> Challenges:
a - Locate every line in the entries that contains the string "Task" and copy each of those lines out.
b - Carry on the guide to scraping Amazon product reviews from the point where it stops.

-- BEGIN Extract to read --

# Amazon Product Review Scraper

## Introduction to Web Scraping

In the process of Data Analysis, we often need to retrieve data from the web, especially when a defined dataset is not available. This process is called **web scraping**. Web scraping involves automating the process of gathering information from web pages using programming languages like Python, along with libraries such as BeautifulSoup.

In this notebook, we will scrape product reviews from Amazon, focusing on ethical and responsible data collection practices.


## Ethical Data Collection

- **Respect Privacy**: Do not collect personal information without consent.
- **Follow Legal Guidelines**: Comply with local and international laws.
- **Respect Terms of Service**: Abide by the terms of service of the websites.
- **Ensure Data Security**: Protect the data from unauthorized access.
- **Minimize Data Collection**: Collect only the necessary data.

## Amazon Reviews Scraping

In this notebook, we will:
1. Scrape product reviews from Amazon.
2. Save the reviews in a CSV file for further analysis.



## Step-by-Step Guide

Let's begin by importing the necessary libraries.

### Importing Libraries

To scrape data from websites, we need to use some powerful Python libraries. Here are the ones we'll be using:
* `requests`: This library allows us to send HTTP requests to websites and get their HTML content. It's like our way of asking a website, "Can I see your content, please?"
* `BeautifulSoup`: This library helps us parse and navigate through the HTML content we get from websites. It's like a pair of super-powered glasses that let us see and extract the data we need from a webpage. Read more [here](https://beautiful-soup-4.readthedocs.io/en/latest/).
* `pandas`: This library is essential for data manipulation and analysis. It allows us to work with our scraped data in a structured format, like tables.
* `datetime`: This library helps us handle date and time data, which is often useful when working with reviews that have timestamps.

-- END Extract to read --
-- BEGIN Records supplied --

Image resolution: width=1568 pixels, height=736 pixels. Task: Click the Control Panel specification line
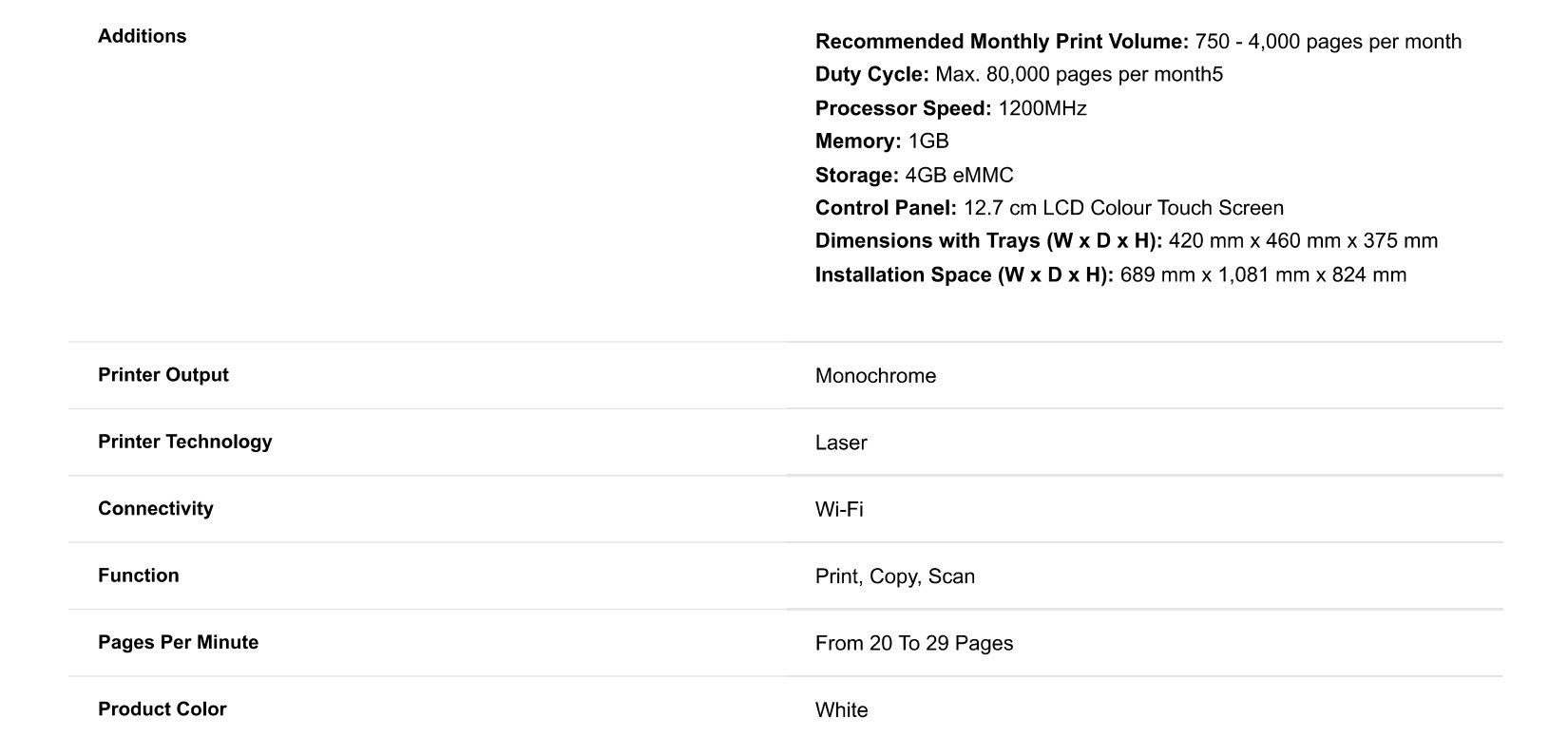tap(1048, 208)
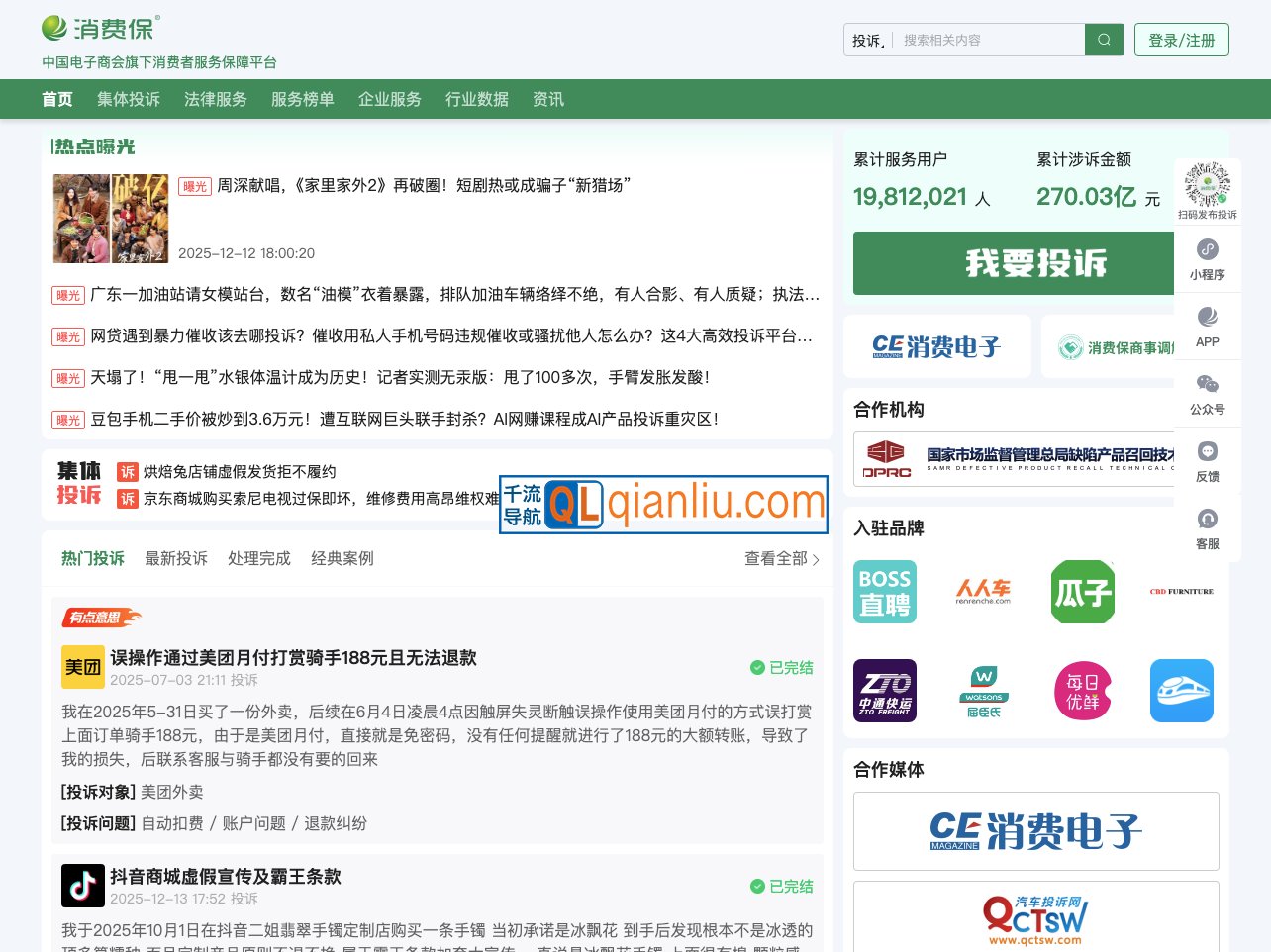The width and height of the screenshot is (1271, 952).
Task: Switch to the 最新投诉 tab
Action: [x=176, y=558]
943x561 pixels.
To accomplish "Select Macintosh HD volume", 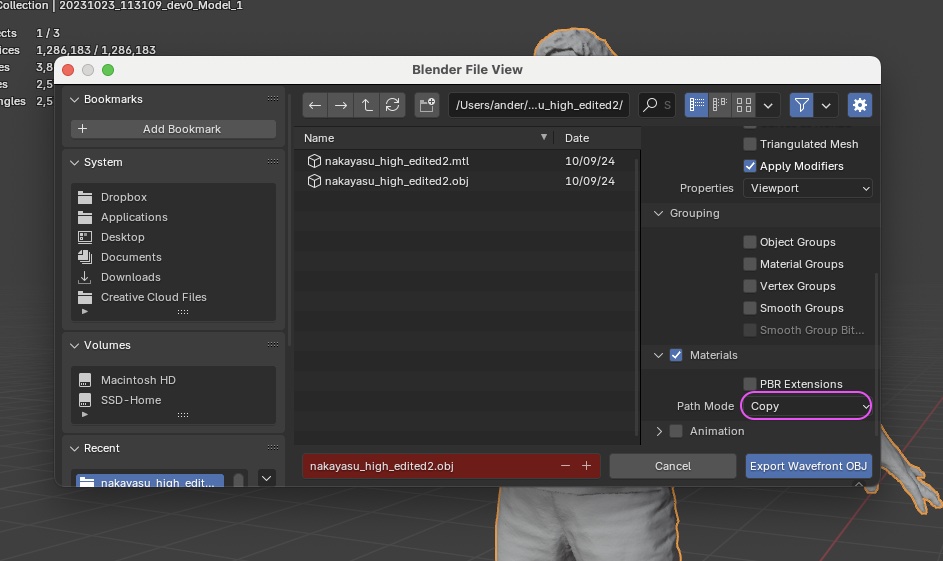I will pos(138,380).
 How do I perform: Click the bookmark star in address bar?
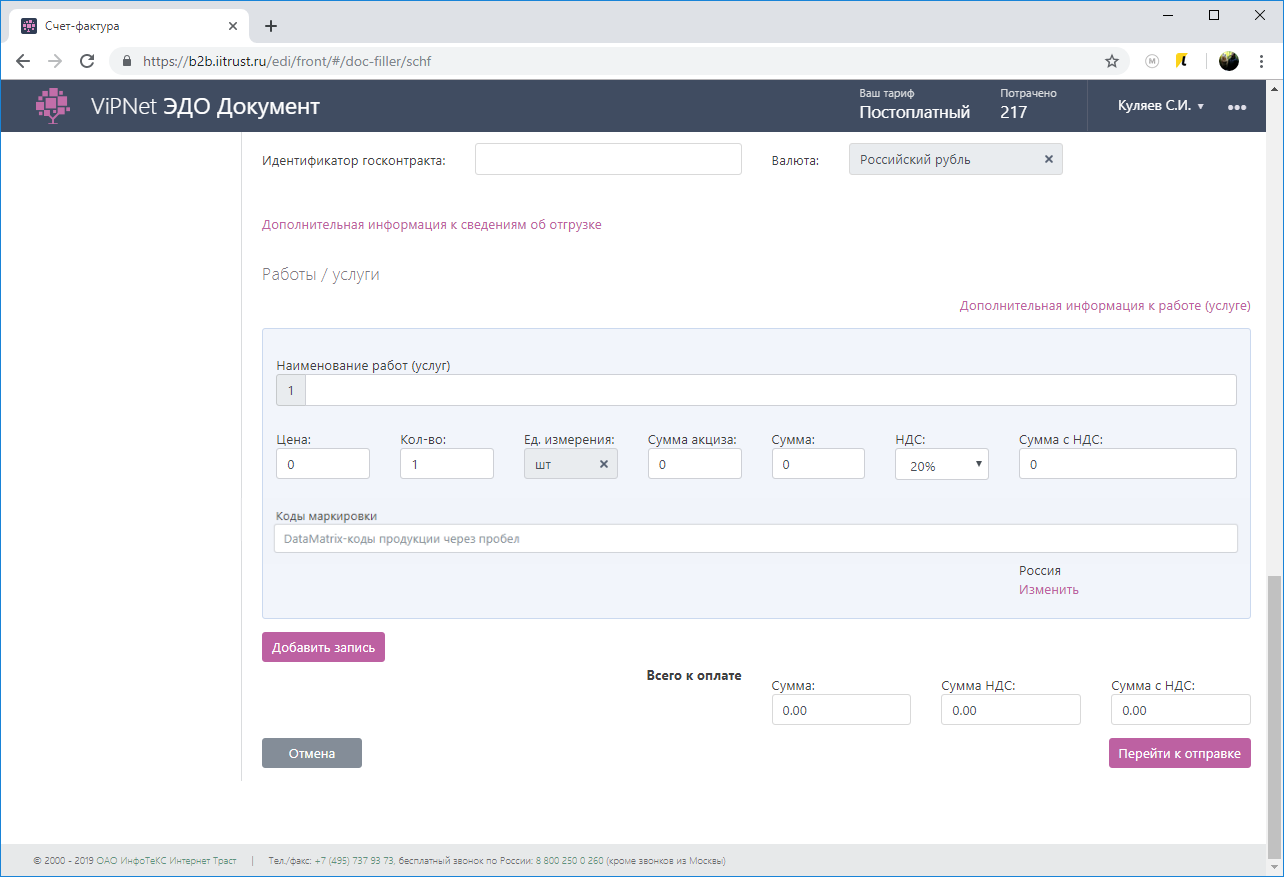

-- END Records supplied --

> Answers below:
a -
Image resolution: width=1568 pixels, height=736 pixels. Task: Click the Control Panel specification line
Task: Switch to the 最新投诉 tab

b -
Let's start by importing these libraries:

In [1]:
# Import packages
import requests
import pandas as pd
from bs4 import BeautifulSoup
from datetime import datetime

### Setting Up Headers

When we make requests to a website, it’s important to mimic a real user to avoid getting blocked or flagged as a bot. This is where setting up headers comes into play. Headers contain information about the request being sent, such as the browser type, accepted response formats, and more. By including headers, we make our request look like it’s coming from a regular web browser.

Here’s how we set up the headers:

In [2]:
# Header to set the requests as a browser requests
headers = {
    'authority': 'www.amazon.com',
    'accept': 'text/html,application/xhtml+xml,application/xml;q=0.9,image/avif,image/webp,image/apng,*/*;q=0.8',
    'accept-language': 'en-US,en;q=0.9,bn;q=0.8',
    'sec-ch-ua': '" Not A;Brand";v="99", "Chromium";v="102", "Google Chrome";v="102"',
    'user-agent': 'Mozilla/5.0 (Windows NT 10.0; Win64; x64) AppleWebKit/537.36 (KHTML, like Gecko) Chrome/102.0.0.0 Safari/537.36',
}

Explanation:
* `authority`: Specifies the domain of the website.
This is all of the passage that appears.